Finding nodes by multiple required paths

I have an interesting scenario that I would appreciate some feedback on. The general issue is the following: Given a starting node, how can I find a set of endpoints which can be reached by a set of paths, when each path must go through a specific set of other nodes. I'm using Neo4J v4.4 currently.

The diagram has the general setup as follows:

  • Reference data nodes (in blue, with labels "Type", "Geo" and "Subject" are each a hierarchy). For example in Geo, the top level would be the entire world, with a child node of "North America", with a child node of "United States", etc.
  • Documents are tagged with one or more reference data nodes for each of the reference data types.
  • A Filter condition is applied which defined content that a user has access to. Each filter has one or more "ACCESS_TO" relationships for each refence data type. The darker blue nodes are the ones that are considered a match for the Filter condition.

The challenge is that once a Filter is defined, how can I find all the Doc nodes that match that filter condition. In the diagram, the darker blue reference data nodes are the ones that match the Filter definition. From a path perspective, what I'm looking for are all Doc nodes that...

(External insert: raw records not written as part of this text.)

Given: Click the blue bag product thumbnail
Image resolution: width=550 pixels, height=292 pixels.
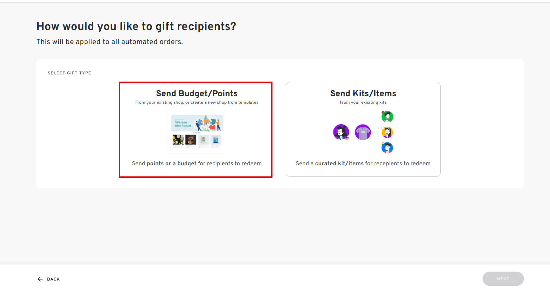Looking at the screenshot, I should 216,140.
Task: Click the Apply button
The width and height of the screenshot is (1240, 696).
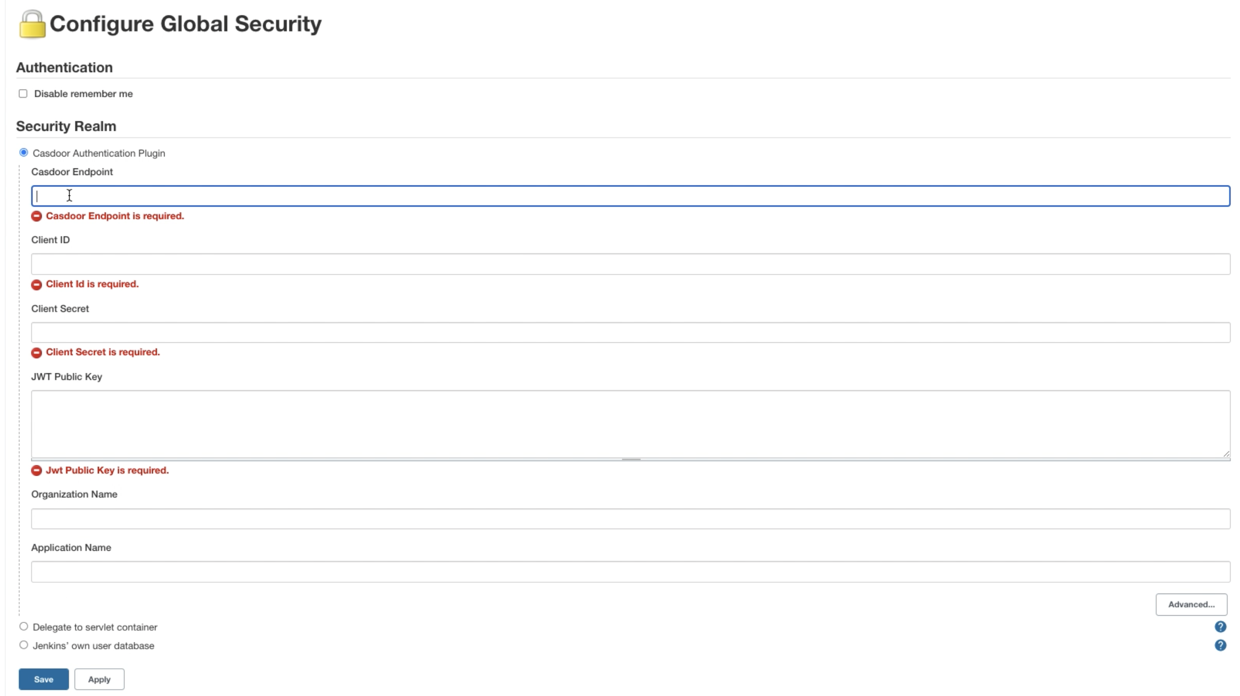Action: 99,679
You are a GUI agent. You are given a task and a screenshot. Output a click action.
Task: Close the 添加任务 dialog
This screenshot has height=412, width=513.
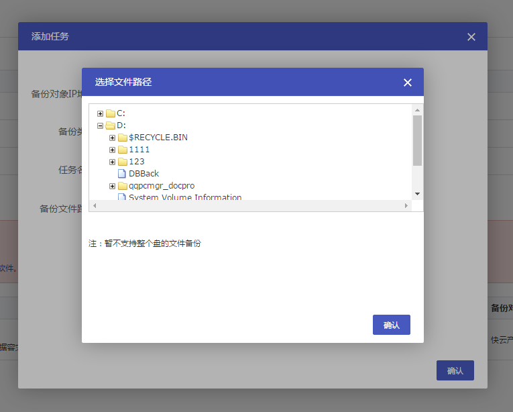471,37
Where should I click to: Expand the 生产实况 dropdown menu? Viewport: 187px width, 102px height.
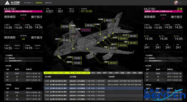click(x=28, y=3)
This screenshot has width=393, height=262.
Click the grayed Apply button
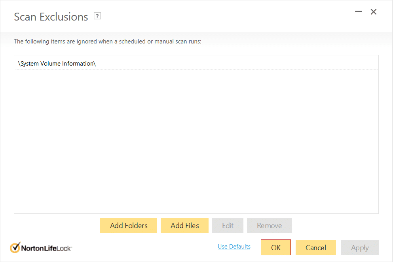(360, 247)
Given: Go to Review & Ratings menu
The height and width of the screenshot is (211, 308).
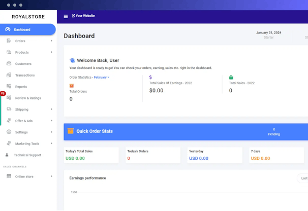Looking at the screenshot, I should click(x=28, y=98).
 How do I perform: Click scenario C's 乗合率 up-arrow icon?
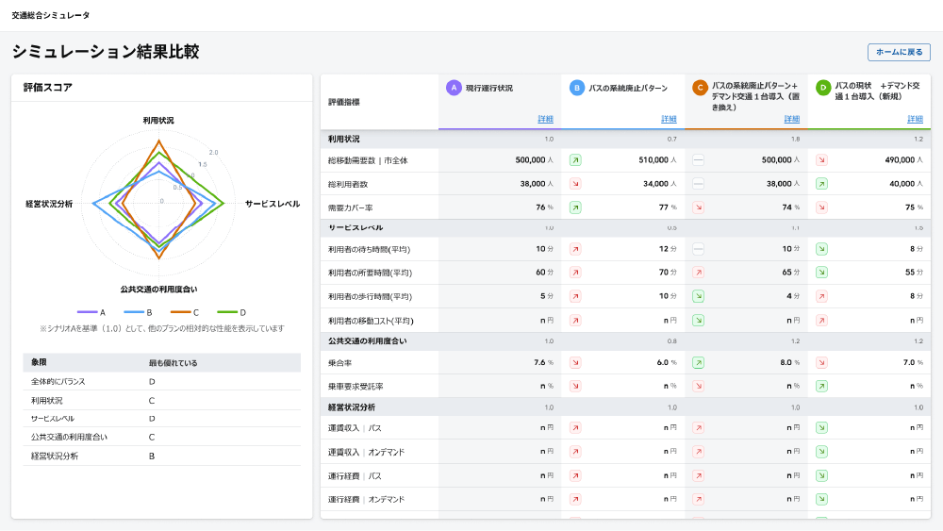click(698, 362)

  1. Can be reached by at least path through the darker blue "Type" nodes.
  2. AND can be reached by at least one path through the darker blue "Geo" nodes.
  3. AND can be reach by at least one path through the darker blue "Subject" nodes.
  4. AND the paths cannot traverse up the hierarchy.

In the diagram above, the query should return only Doc3. Doc1 is not a match due to the Geo tag not being part of the Filter condition. Doc2 is not a match due to the Subject tag not being part of the Filter condition.

This example is a subset of a much larger scenario that has several additional reference data types.

I've got at least a couple of approaches that work but the performance isn't great so hoping someone has a creative approach to the problem that is more performance.

The approaches tried so far are...
Method 1
Get a collection of GUIDs for each of the reference data node related to the filter and doing multiple queries to find the Docs.

Example: (this doesn't include the intial query to get all GUIDs for the filter

MATCH (d:Doc-[:TAGGED]->(t:Type) 
WHERE t.GUID IN ['T02','T03','T04',...]
WITH d
MATCH (d)-[:TAGGED]->(g:Geo) 
WHERE g.GUID IN ['G02','G03','G05',...]
WITH d
MATCH (d)-[:TAGGED]->(s:Subject) 
WHERE s.GUID IN ['S02','S03','S04',...]
RETURN d

Method 2
This uses a path query to find the possible Docs for each path, then uses apoc to get an intersection of the different sets.

Example:

MATCH (f:ClientFilter) WHERE f.GUID="<some ID>"
WITH f
    MATCH (f)-[:ACCESS_TO]->(t:Type)<-[:IS_IN*0..5]-(tc:Type)<-[:TAGGED]-(d:Doc)
WITH f,COLLECT(d) as set1
    MATCH (f)-[:ACCESS_TO]->(g:Geo)<-[:IS_IN*0..5]-(gc:Geo)<-[:TAGGED]-(d:Doc)
WITH f,set1,COLLECT(d) as set2
    MATCH (f)-[:ACCESS_TO]->(s:Subject)<-[:IS_IN*0..5]-(sc:Subject)<-[:TAGGED]-(d:Doc)
WITH f,set1,set2,COLLECT(d) as set3
RETURN apoc.coll.intersection(set1, apoc.coll.intersection(set2,set3)) as Docs

Both of these approaches have similar performance so far, but I'm hoping to find something more efficient. When scaled up to the full scenario, these approaches have response times in the 6-10 second range depend on the filter conditions.

Try this instead:

MATCH (d:Doc)
WHERE EXISTS {
    MATCH (d)-[:TAGGED]->(t:Type) 
    WHERE t.GUID IN ['T02','T03','T04',...]
}
AND EXISTS {
    MATCH (d)-[:TAGGED]->(g:Geo) 
    WHERE g.GUID IN ['G02','G03','G05',...]
}
AND EXISTS {  
    MATCH (d)-[:TAGGED]->(s:Subject) 
    WHERE s.GUID IN ['S02','S03','S04',...]
}
RETURN d

You should also order the predicates so that the group with the smaller number of nodes is evaluated first, if there is a noticeable difference in the cardinality of the Type, Geo, and Subject nodes. This would help the query fail faster if the 'd' node is not fully connected.